在提高后端(backend)副本数前,请确认以下条件都成立:
SKILLFLAW_DATABASE_URL指向真实可用的 PostgreSQL 服务SKILLFLAW_CACHE_TYPE=redis背后是可达的 Redis 部署SKILLFLAW_CONFIG_DIR已挂载到持久化存储SKILLFLAW_SECRET_KEY_FILE已通过 Secret 支持的文件方式挂载
其中任何一项仍然是 Pod 本地状态,都应先修复再扩容。
后端与前端分开扩缩容
后端(backend)与前端(frontend)的扩缩容行为完全不同。
后端(backend)
后端承担了流程执行、API 流量,以及大部分运维风险。
扩容后端时应依据:
- 请求并发量
- 流程复杂度
- 文件上传或大负载请求压力
- 高峰期排队或延迟情况
建议先设置明确的资源 requests,观察真实负载,再决定是否增加副本或 CPU / 内存。
前端(frontend)
前端是无状态服务,通常扩容成本更低。
它主要因以下场景扩容:
- 并发浏览器用户增多
- 高峰期页面加载变慢
- 希望与 backend 的发布节奏解耦
除非你已经测量出真实需求,否则不要把前端副本数和后端副本数强行绑定。
把 PostgreSQL 当作一等生产依赖
在 SkillFlaw 的生产环境里,PostgreSQL 不是附属件,而是运行契约的核心部分。
建议至少做到:
- 持久化存储
- 备份与恢复流程
- 可控的 schema 迁移方式
- 连接监控与告警
- 如果你运行高可用 PostgreSQL,要有明确的故障切换方案
如果你准备运行多个后端副本,数据库与存储策略必须先支撑这种形态。
有意识地使用 Redis
如果启用了 Redis 缓存,就要把 Redis 当成受管依赖来运行,并明确它的内存与持久化策略。
缓存行为必须具备可观测性。
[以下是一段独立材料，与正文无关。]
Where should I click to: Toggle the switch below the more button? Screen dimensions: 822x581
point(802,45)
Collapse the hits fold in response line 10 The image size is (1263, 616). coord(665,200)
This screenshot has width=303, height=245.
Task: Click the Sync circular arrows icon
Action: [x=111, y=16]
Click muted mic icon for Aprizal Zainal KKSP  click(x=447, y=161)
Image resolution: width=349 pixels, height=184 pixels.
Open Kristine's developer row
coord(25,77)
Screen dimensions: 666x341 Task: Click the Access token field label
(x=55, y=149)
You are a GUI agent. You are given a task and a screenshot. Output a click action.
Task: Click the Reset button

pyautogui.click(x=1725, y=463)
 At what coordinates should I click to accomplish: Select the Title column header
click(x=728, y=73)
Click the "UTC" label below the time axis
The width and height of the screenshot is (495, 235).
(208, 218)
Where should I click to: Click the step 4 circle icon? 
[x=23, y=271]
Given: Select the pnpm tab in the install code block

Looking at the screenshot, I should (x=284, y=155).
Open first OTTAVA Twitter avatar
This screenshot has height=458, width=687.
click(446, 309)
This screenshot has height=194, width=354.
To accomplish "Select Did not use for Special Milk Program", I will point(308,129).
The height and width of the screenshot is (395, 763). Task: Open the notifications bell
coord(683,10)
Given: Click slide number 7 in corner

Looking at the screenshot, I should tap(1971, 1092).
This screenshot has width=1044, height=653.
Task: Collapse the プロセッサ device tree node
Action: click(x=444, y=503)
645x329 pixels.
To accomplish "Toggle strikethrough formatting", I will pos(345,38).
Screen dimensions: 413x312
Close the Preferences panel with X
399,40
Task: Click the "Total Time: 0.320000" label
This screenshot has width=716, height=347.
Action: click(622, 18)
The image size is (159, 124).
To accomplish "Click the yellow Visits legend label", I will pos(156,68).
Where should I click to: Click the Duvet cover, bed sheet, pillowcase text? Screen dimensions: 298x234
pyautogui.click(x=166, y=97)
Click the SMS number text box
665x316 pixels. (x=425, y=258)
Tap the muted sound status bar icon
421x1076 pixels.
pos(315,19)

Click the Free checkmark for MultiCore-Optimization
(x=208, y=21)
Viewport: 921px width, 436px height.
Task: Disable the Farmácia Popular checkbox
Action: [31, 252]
缺乏监控与边界控制的 Redis 配置,往往会成为生产环境中的不稳定因素。
保持路由语义不变
当前 frontend 的 Nginx 配置已经支持这些行为:
/提供应用 Shell/chat与/flow/...使用专门的 HTML fallback
当你增加入口规则时,请保留这些语义,而不是将所有路径统一收敛为通用 SPA 回退规则。
尤其是:
/api/流量应直接路由到 backend 服务- 当公开 API、公开 UI 与公开文档的受众不同,应优先使用独立主机名
加固密钥与配置边界
请始终遵循以下原则:
- API Key、数据库凭据和 secret key 文件都存放在 Kubernetes Secret 或外部 Secret 管理系统中
SKILLFLAW_SECRET_KEY_FILE以文件形式挂载- 不要把环境相关的密钥烘焙进镜像
- 通过网络策略限制 PostgreSQL 与 Redis 的可达范围
- 对所有真实用户流量都在入口层启用 HTTPS / TLS
用类生产流量验证
在上线前,不要只验证“Pod 能启动”。
至少应验证:
- 对
/api/v1/run/{flow_id}的真实鉴权请求 - 若客户端依赖 OpenAI 兼容接口,则验证
/api/v1/responses - 若你公开了 MCP,则验证
/api/v1/mcp/streamable - 如果启用了 UI,则验证浏览器登录与流程执行
- 如果 docs 需要公网访问,则验证 docs 域名是否可正常渲染
然后再做针对代表性流程的负载测试,而不是只跑几个 hello-world 健康检查。
区分源码部署与镜像部署纪律
对于源码部署,请记住:前端文件必须重新构建到 src/backend/base/skillflaw/frontend。
对于镜像部署,请记住:对外文档应由独立的 docs 镜像提供。
混淆这两种模型,是把旧 UI 或旧文档带进生产环境的高发原因。
显式设计发布与回滚步骤
每一次生产发布,你都应该能回答:
- 当前部署的是哪个镜像标签
- 哪些配置或 Secret 发生了变化
- 如何回滚 backend
- frontend 与 docs 是否应该一同回滚,还是保持固定版本
如果这些问题在发布前无法得到明确答案,则应补充相应的发布与回滚控制流程。
持续观察健康状态
至少要收集并告警以下指标:
- backend
/health失败 - 容器重启
- API 延迟与错误率
- PostgreSQL 饱和或连接失败
- Redis 连通性问题
- ingress 4xx / 5xx 激增
强烈建议集中化日志,以便在事故处理中关联后端、入口层、数据库与 Redis 的事件。